If you’re the one responsible for fixing and maintaining and upgrading and securing a large complex distributed system your advocating for, then that’s fine. You can maintain it.
I would rather not do those things incurred by that decision. An architect deciding these things isn’t the one doing the work. You might find the person’s with hands on experience with the systems the author is recommending don’t enjoy working on them.
If people leave the team and then you have to make sense of it all and that’s unpleasant.
My hobby is parallelism and multithreading and trying to come up with something new that is intuitive and easy to use. In my hobby - yes I am loading up on complexity. I am experimenting with monads right now. At work, if I’m responsible for it, it’s an ETL pipeline.
I don’t think I enjoy upgrading microservice architectures or Kubernetes.
You might find the person’s with hands on experience with the systems the author is recommending don’t enjoy working on them.
I have a lot of hands-on experience with these systems, and I enjoy working on them a great deal.
Here’s a practical example: about 15 years ago I was working on a system where the nights-and-weekends operational load was quite high. When we dived into why that was, what we found was that the (fairly large, partitioned) system was designed so that any single host failure caused an outage for some set of customers. Over the following months we redesigned it, moved to sync replication, automated failover, and got to the point that any single host failure had no customer impact, and could be handled at 9AM on Monday. Eventually even that handling was automated. That was a huge quality-of-life improvement for both us and our customers. That was only possible because it’s a distributed, replicated, system.
Like most discourse on software scaling, this seems like this focuses on web services. However, I’ve been working a lot more with Spark recently and I have been wondering if big machines might be better for some workflows. Going over the properties listed in the article:
availability: Less important for a scheduled offline job. Downtime in minutes might not make a difference for a multi-hour job. It’s also fine if spinning up a machine for a job takes minutes.

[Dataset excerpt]
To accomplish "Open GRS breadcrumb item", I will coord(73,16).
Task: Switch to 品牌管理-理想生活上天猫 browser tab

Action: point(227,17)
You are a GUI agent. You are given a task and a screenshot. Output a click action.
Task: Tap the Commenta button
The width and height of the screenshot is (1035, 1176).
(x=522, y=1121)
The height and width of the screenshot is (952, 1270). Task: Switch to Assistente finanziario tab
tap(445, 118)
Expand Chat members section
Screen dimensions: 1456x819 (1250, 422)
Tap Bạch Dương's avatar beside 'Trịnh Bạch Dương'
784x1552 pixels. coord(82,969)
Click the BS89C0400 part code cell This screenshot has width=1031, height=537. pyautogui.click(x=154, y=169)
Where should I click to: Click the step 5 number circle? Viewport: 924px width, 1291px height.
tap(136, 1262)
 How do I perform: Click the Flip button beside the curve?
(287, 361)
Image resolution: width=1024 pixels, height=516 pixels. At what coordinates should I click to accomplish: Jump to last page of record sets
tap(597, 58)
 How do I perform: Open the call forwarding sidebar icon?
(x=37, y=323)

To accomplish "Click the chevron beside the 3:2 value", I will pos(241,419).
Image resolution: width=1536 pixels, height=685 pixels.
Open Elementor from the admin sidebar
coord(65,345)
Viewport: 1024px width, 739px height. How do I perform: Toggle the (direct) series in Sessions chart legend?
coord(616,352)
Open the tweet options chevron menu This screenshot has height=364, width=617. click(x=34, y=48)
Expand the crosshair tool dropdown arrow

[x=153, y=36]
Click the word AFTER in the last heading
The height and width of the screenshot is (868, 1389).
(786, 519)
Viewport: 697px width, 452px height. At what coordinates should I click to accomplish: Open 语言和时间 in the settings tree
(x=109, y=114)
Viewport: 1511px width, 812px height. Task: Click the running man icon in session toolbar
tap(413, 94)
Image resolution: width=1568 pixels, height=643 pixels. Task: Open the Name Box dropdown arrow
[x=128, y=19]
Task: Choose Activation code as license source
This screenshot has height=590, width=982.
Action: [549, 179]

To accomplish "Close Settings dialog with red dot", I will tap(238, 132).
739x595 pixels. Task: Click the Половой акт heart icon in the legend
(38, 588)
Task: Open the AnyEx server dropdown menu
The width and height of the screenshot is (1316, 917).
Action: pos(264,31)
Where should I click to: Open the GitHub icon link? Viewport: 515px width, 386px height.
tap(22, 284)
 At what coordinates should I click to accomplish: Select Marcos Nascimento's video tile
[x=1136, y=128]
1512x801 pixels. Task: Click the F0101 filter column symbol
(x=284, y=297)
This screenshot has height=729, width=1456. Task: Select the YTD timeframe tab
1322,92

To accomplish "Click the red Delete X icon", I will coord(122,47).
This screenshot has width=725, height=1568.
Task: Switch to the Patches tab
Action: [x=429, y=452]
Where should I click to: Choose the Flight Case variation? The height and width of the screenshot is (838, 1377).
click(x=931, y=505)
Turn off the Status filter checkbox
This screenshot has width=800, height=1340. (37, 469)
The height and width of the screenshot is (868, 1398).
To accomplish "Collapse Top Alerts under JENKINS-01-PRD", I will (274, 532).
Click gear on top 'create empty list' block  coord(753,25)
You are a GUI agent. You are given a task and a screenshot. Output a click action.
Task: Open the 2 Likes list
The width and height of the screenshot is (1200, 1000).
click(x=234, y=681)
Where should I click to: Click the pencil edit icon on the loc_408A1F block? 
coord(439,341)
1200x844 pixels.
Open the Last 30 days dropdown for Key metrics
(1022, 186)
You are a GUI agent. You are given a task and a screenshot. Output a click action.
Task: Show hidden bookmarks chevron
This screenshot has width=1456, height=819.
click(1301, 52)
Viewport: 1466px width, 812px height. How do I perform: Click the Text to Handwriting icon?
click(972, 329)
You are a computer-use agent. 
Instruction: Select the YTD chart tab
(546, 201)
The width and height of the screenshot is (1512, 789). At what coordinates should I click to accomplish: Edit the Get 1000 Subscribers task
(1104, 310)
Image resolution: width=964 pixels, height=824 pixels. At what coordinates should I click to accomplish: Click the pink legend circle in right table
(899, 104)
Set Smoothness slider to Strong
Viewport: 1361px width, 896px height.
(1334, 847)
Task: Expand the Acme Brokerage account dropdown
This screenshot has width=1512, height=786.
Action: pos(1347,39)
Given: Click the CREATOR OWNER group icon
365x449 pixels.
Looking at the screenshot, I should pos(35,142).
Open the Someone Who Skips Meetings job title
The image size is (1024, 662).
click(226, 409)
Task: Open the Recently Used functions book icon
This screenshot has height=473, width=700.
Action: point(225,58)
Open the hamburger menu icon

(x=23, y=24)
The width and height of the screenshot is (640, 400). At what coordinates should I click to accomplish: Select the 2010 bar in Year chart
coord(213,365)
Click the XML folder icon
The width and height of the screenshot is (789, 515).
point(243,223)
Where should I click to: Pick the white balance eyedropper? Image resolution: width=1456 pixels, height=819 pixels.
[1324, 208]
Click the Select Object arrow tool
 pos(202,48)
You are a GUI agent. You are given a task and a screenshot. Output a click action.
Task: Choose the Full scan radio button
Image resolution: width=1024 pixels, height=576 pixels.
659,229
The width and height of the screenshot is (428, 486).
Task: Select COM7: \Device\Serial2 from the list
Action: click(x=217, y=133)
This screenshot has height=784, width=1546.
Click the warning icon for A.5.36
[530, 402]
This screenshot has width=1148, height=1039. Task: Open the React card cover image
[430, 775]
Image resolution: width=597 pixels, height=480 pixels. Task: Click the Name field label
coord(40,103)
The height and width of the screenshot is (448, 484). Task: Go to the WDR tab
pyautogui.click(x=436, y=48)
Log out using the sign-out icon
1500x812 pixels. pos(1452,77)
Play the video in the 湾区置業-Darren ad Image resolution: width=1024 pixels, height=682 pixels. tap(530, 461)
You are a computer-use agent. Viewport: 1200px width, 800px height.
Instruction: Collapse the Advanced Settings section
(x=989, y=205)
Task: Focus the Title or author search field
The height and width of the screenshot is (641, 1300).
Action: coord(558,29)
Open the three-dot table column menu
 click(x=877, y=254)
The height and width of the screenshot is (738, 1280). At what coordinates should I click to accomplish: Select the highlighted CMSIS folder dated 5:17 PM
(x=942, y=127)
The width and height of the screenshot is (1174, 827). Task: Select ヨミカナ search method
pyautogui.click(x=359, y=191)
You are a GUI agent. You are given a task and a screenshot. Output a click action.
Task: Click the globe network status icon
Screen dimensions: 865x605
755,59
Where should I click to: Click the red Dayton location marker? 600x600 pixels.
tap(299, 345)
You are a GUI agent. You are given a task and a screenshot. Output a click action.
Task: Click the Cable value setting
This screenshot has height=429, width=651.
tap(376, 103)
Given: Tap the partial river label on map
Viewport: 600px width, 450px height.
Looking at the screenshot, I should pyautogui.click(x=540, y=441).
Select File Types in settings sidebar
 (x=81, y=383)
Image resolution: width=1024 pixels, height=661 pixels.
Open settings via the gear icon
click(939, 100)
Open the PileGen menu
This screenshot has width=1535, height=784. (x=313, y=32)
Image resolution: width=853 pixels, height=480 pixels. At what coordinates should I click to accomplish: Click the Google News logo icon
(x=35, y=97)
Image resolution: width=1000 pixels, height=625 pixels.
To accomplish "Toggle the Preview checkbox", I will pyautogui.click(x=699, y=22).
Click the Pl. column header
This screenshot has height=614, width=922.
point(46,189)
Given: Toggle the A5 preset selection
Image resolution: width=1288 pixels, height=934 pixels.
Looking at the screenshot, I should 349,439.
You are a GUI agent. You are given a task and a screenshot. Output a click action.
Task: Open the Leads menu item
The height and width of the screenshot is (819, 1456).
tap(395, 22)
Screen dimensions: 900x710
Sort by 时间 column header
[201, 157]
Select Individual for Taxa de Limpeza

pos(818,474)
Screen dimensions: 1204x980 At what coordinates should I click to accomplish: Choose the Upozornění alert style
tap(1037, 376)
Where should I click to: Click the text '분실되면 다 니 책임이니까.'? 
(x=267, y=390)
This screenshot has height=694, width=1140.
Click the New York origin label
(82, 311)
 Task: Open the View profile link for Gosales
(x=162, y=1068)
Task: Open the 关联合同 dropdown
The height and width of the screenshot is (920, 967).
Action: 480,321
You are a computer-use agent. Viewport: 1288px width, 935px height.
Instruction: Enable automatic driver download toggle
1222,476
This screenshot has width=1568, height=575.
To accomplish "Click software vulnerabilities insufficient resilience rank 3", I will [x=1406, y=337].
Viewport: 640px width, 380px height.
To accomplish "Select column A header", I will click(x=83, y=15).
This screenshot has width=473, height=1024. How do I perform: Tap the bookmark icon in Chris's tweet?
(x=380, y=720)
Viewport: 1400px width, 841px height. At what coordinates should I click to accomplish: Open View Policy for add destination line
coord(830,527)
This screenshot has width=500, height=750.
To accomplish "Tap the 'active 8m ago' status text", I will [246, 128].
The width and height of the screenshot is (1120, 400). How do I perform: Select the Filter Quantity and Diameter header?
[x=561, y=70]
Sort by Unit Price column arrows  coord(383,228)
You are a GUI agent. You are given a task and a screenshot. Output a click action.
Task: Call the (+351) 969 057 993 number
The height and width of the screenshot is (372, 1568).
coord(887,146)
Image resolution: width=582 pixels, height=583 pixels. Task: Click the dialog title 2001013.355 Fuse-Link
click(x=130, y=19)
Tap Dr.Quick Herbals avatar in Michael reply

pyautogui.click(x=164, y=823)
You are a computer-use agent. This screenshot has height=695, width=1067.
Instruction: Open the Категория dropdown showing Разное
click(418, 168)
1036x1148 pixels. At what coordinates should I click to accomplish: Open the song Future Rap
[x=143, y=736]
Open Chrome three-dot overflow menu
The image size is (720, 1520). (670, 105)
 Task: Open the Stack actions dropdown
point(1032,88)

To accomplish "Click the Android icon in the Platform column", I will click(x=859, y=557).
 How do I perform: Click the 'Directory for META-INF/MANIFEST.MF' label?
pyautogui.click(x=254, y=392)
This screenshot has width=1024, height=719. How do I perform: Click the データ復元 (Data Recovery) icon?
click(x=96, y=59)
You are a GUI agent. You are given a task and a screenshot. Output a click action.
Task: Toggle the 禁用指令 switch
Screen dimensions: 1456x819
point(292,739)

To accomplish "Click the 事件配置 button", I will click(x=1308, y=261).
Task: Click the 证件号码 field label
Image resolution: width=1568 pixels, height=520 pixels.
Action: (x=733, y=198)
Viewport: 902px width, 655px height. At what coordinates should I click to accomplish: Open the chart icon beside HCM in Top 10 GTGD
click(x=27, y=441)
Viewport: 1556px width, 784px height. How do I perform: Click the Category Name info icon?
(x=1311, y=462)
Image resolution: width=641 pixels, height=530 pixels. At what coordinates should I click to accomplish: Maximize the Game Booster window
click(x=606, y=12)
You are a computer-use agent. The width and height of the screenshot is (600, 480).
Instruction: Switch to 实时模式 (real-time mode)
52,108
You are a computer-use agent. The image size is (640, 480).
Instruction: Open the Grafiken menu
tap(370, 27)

CHALLENGES ▸
(a) According to the discussion of distributed systems, what kind of failure could eventually be handled at 9AM on Monday without any customer impact?
(b) Write the next part of the discussion of distributed systems, starting after its final sentence.
The dataset excerpt is not needed for any of the tasks.

ANSWERS PROVIDED ▸
(a) Any single host failure.

(b)
durability: Less important on the job itself, but still important for the input and output data.
utilization: This seems like a potential blocker. Some languages aren’t equipped to use the resources of a large machine (e.g., python, node). Some services are going to rate limit each IP so you need to scale to multiple machines.
latency: Single jobs don’t care about latency spikes.
specialization: You can pick the right VM for the workload.
isolation: If you are running a job on a single VM then it seems plenty isolated.
changes: In the real world, workloads don’t stay static so the right VM can change over time. Frameworks like Spark are better equipped to deal with that variation over time because they are chunking and distributing the work.
The big win would be decreasing network traffic in the job. You don’t have to think about broadcasting or shuffling data. All the data lives in memory on a single machine. There could also be knock-on effects for memory and CPU since you are serializing and deserializing data that is transferred.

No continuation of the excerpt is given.